The derivative assets and liabilities associated with the warrants described above were initially recorded at fair value and then at each reporting date, the change in fair value was recorded in the statement of comprehensive income.

Income Taxes

Deferred tax assets and liabilities are recognized for the tax consequences of temporary differences between the financial carrying amounts and the tax basis of existing assets and liabilities by applying enacted statutory tax rates applicable to future years. The Company establishes a valuation allowance against its net deferred tax assets to reduce them to the amount expected to be realized.

The Company assesses the recoverability of its deferred tax assets on an ongoing basis. In making this assessment the Company is required to consider all available positive and negative evidence to determine whether, based on such evidence, it is more likely than not that some portion or all of its net deferred tax assets will be realized in future periods.

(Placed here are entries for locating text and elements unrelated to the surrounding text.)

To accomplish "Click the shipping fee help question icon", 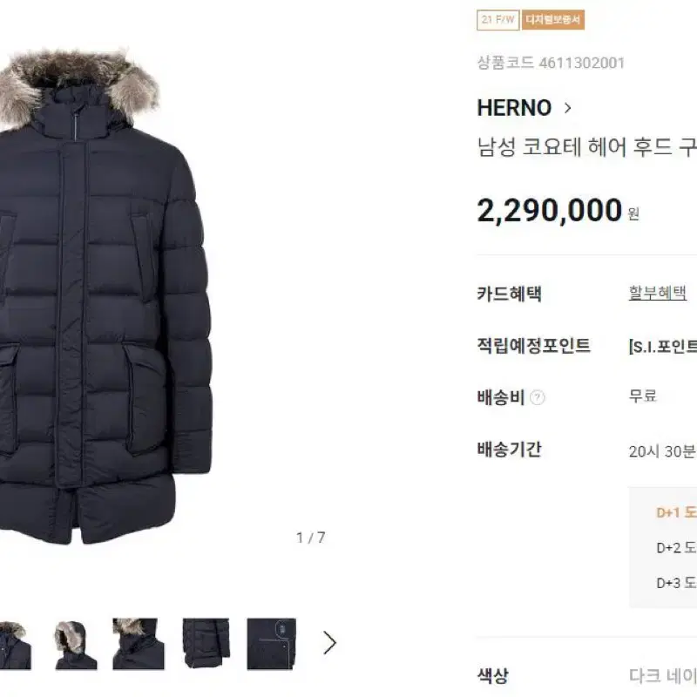I will pos(538,397).
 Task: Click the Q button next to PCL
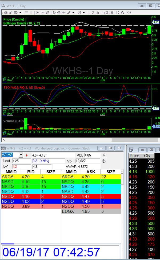pos(104,155)
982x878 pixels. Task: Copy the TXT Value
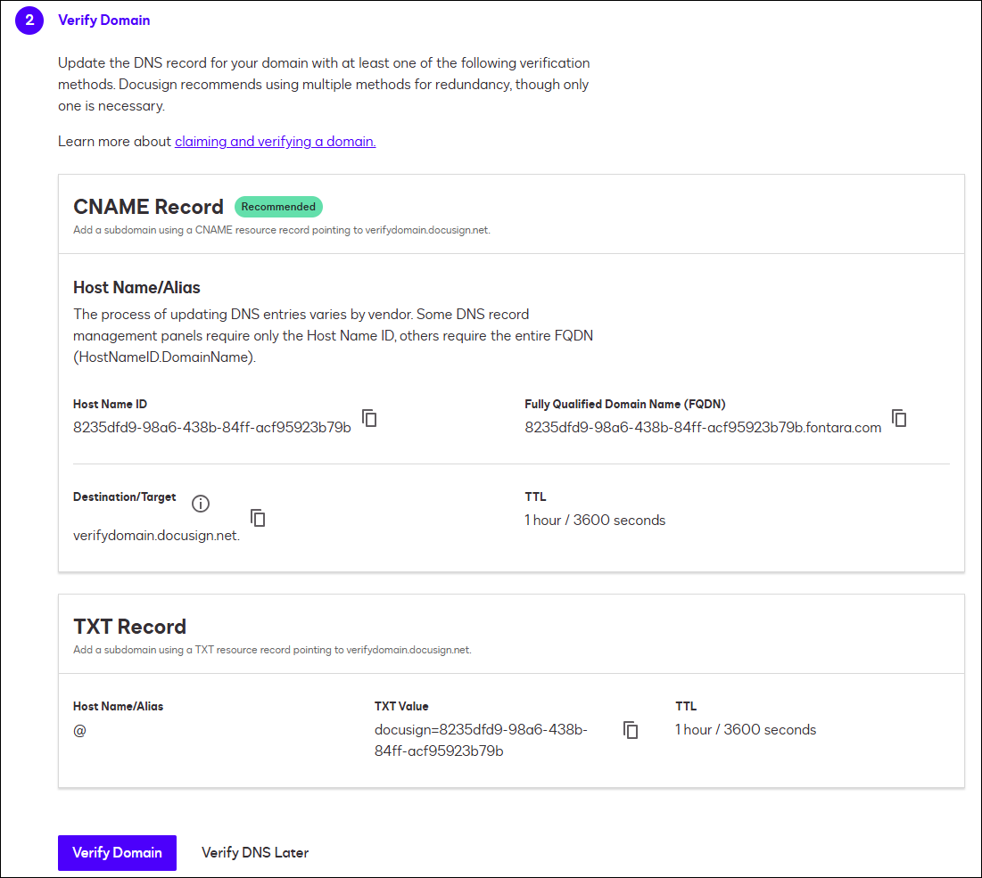coord(631,729)
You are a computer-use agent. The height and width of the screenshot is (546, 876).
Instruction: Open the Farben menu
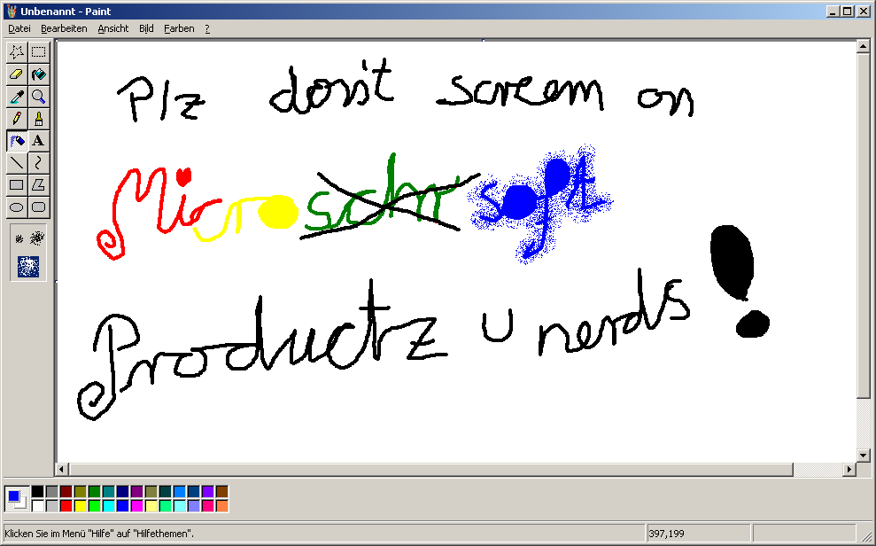click(x=179, y=28)
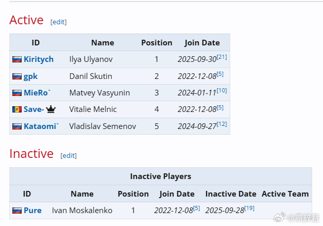Click Russian flag icon beside Pure

(x=16, y=211)
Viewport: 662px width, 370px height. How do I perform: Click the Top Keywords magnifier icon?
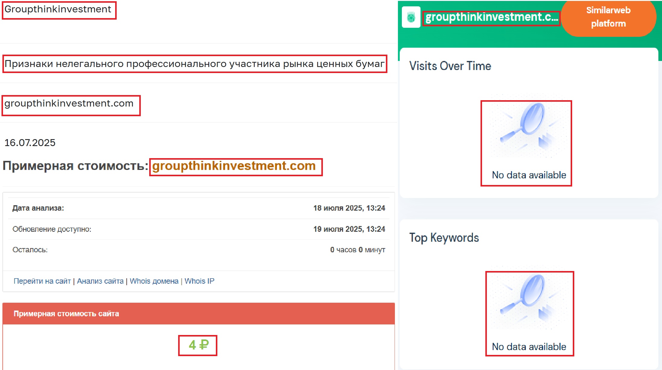coord(527,298)
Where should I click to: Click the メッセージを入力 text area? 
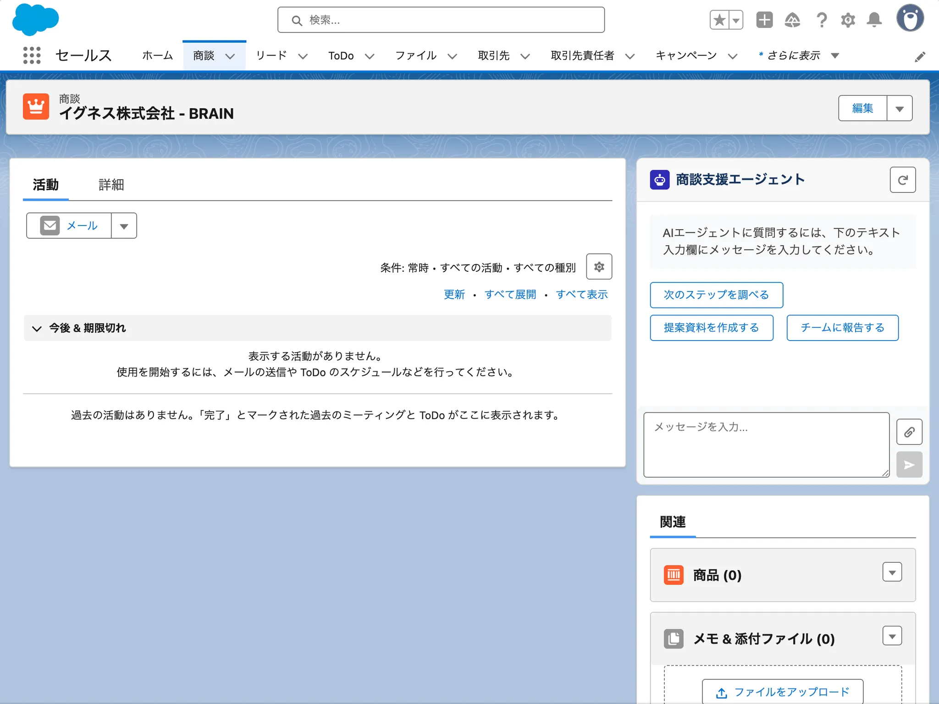point(766,445)
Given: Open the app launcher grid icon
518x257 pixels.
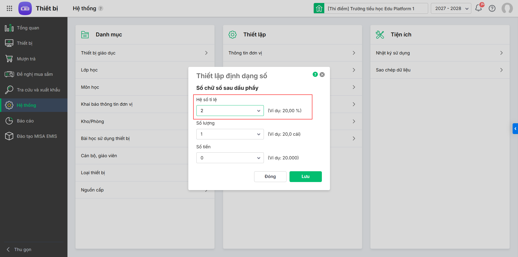Looking at the screenshot, I should click(9, 8).
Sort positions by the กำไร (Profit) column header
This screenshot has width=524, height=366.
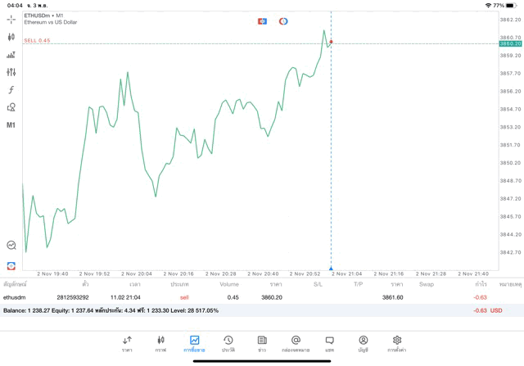[x=481, y=284]

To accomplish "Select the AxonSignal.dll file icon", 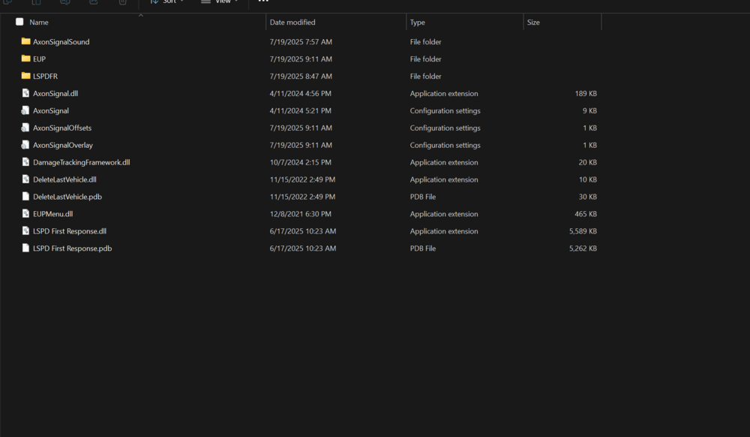I will [26, 93].
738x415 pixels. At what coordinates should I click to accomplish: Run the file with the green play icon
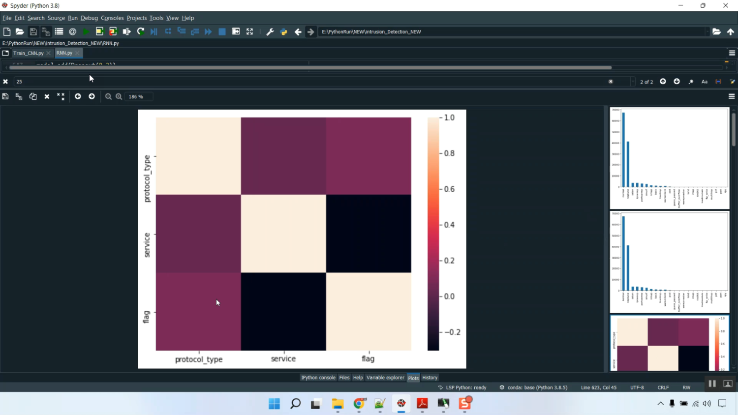pyautogui.click(x=86, y=32)
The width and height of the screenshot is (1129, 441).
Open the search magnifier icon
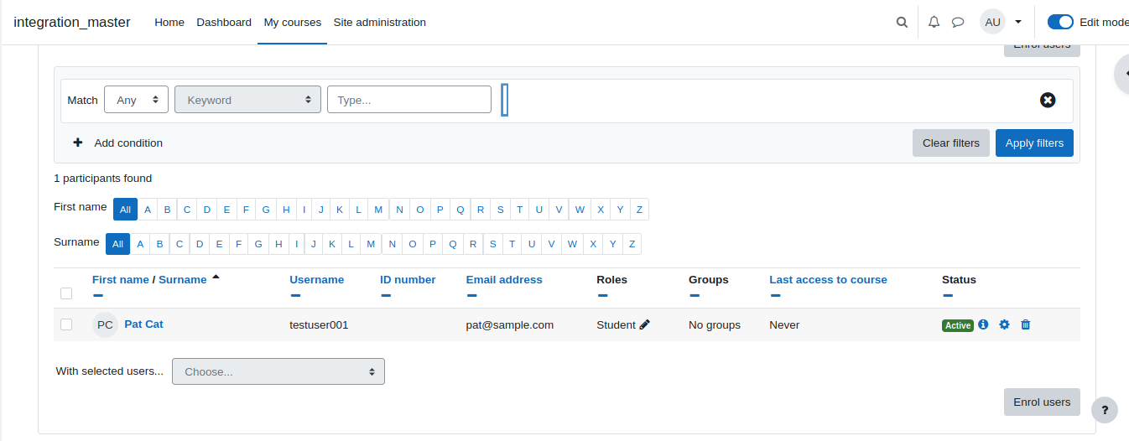(x=902, y=23)
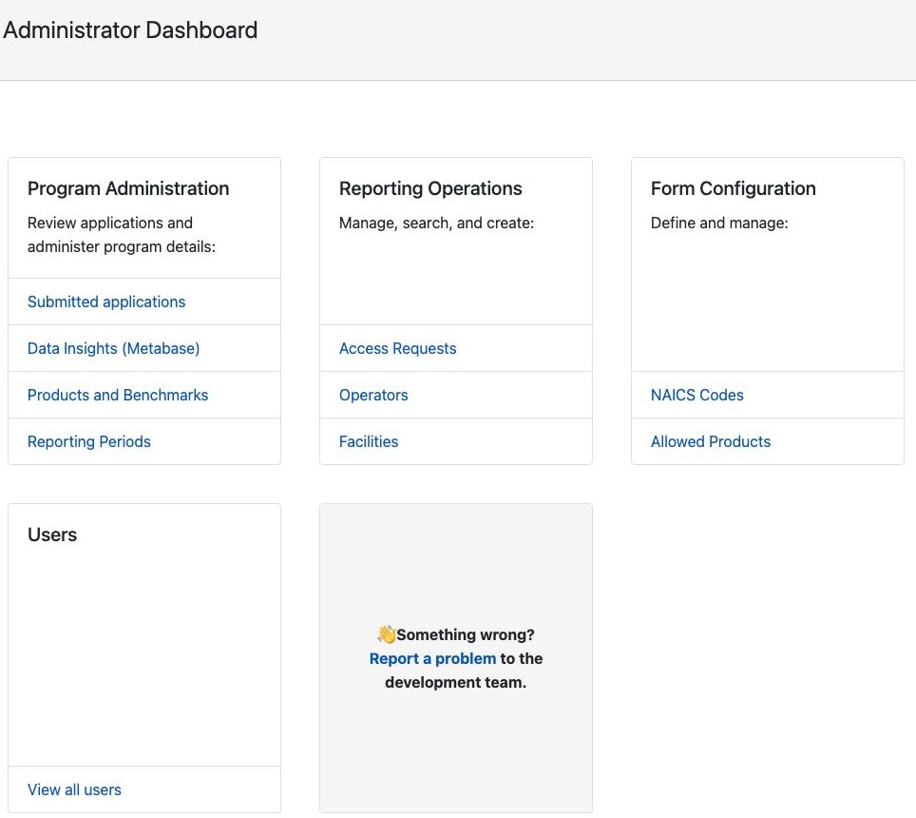This screenshot has width=916, height=818.
Task: Click the Users card heading
Action: (52, 535)
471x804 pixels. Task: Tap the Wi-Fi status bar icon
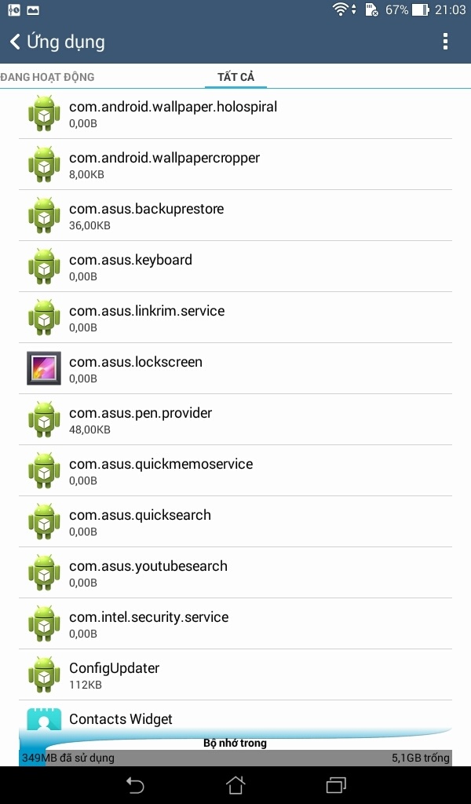click(x=341, y=10)
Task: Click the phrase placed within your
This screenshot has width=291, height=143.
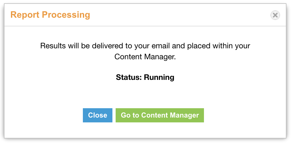Action: (219, 46)
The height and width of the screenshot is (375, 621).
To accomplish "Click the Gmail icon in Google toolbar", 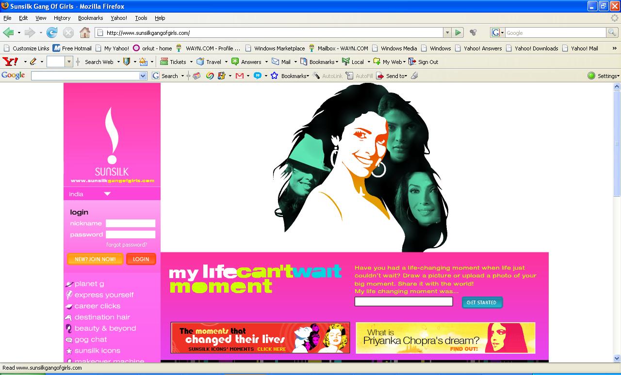I will [x=239, y=76].
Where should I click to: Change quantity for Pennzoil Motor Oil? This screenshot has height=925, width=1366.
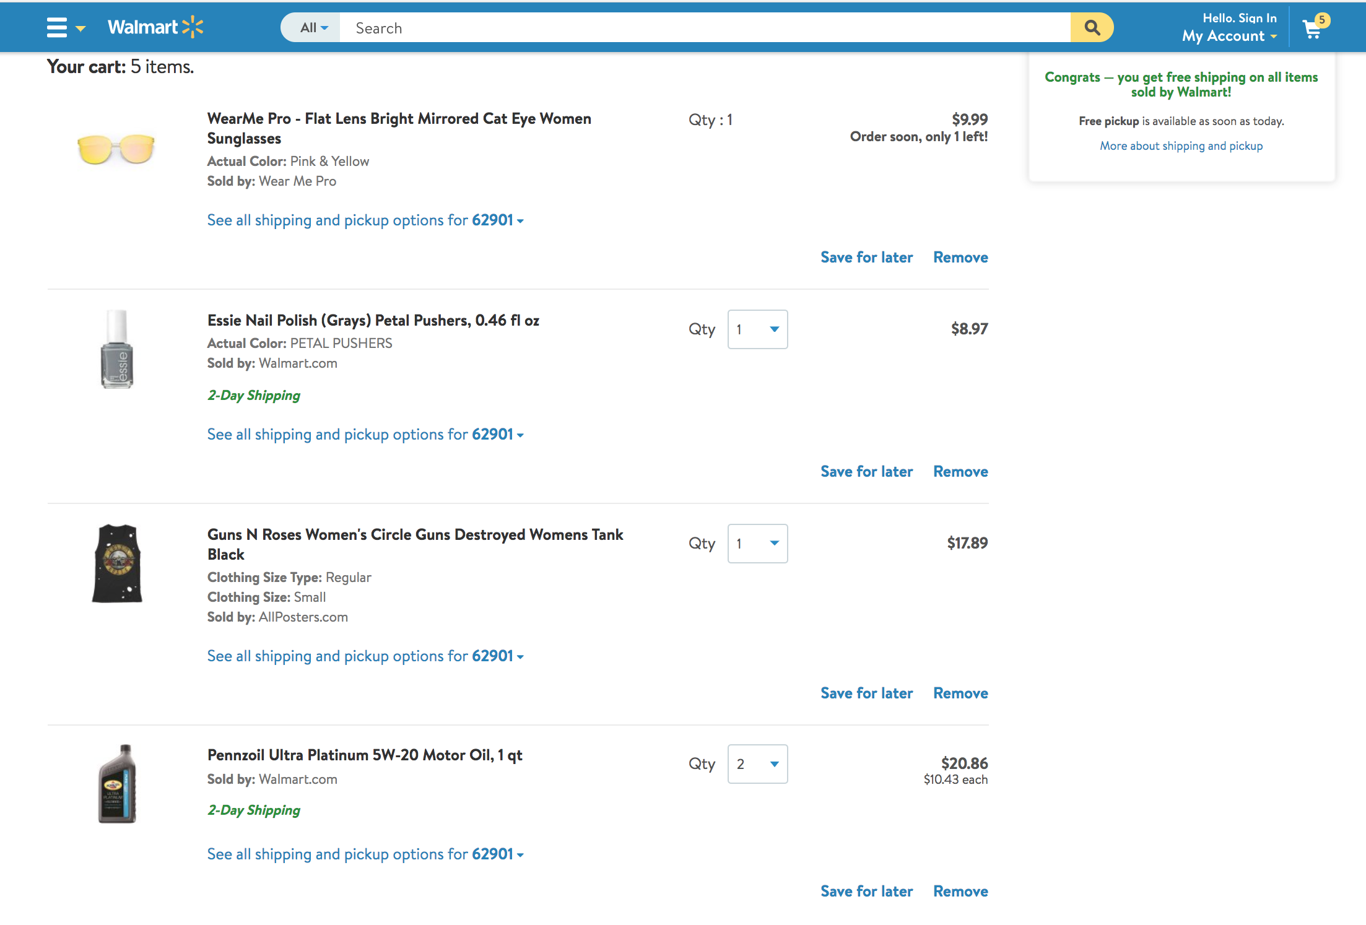757,764
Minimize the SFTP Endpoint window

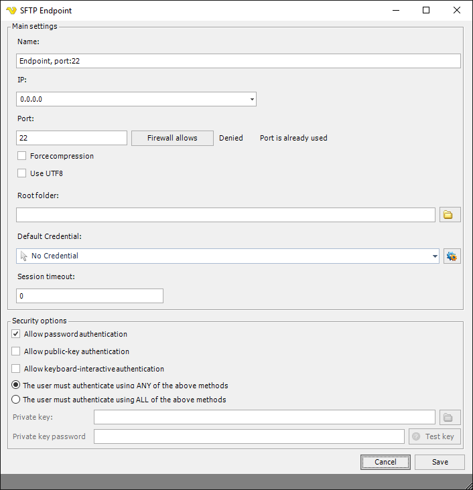click(395, 10)
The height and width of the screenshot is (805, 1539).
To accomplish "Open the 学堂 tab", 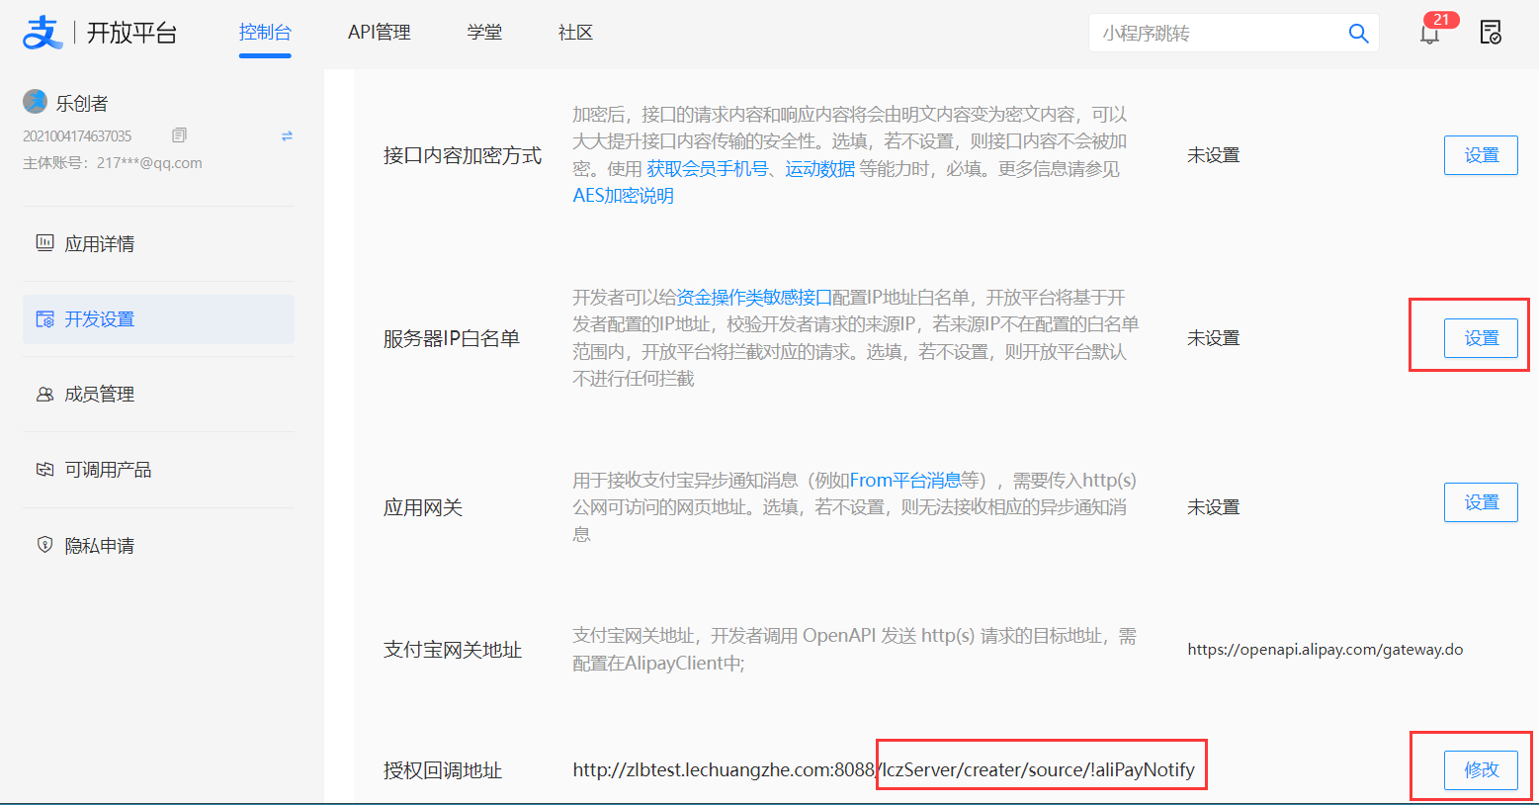I will (484, 33).
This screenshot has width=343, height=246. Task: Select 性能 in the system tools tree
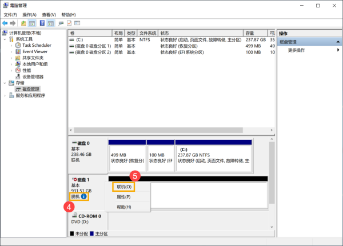[x=26, y=70]
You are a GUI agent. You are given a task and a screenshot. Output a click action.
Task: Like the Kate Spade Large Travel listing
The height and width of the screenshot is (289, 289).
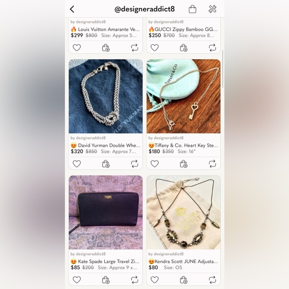pyautogui.click(x=77, y=280)
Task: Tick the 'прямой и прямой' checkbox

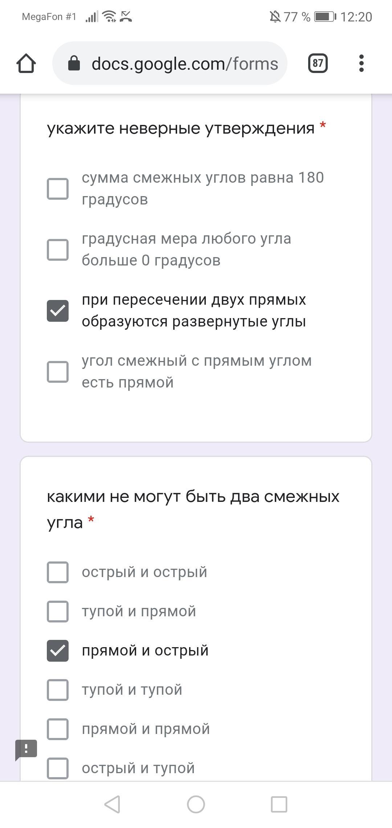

This assessment requires significant judgment. The Company does not recognize current and future tax benefits until it is more likely than not that its tax positions will be sustained. In general, any realization of its net deferred tax assets will reduce its effective rate in future periods.

During the year ended December 31, 2012, a provision of $0.2 million was recorded for alternative minimum tax, or AMT, liability equal to approximately 2% (federal and California) of estimated year-to-date taxable income. The provision is primarily attributable to the $31.3 million taxable gain from the sale of the oilseed processing business to DSM. The Company currently believes it has available federal and California net operating loss carryforwards, or NOLs, to fully offset its taxable income for regular tax purposes; however, AMT still applies as a result of limitations on the ability to utilize AMT NOLs to offset AMT taxable income.

Segment Reporting

The Company operates in one operating segment, industrial enzymes, with four product lines: animal health and nutrition, grain processing, oilfield services and other industrial processes. The animal health and nutrition product line includes the Company’s Phyzyme ® XP phytase enzyme. The grain processing product line includes the Company’s Fuelzyme ® alpha-amylase, Veretase® alpha-amylase, Xylathin™ and DELTAZYM® GA L-E5 enzymes. The oilfield services product line includes the Company’s Pyrolase® cellulase, Pyrolase ® HT Cellulase and Eradicake™ aplha-amylase enzymes. The Company also generates nominal product revenue from its oilfield services and industrial processes product lines, for use in other specialty industrial processes.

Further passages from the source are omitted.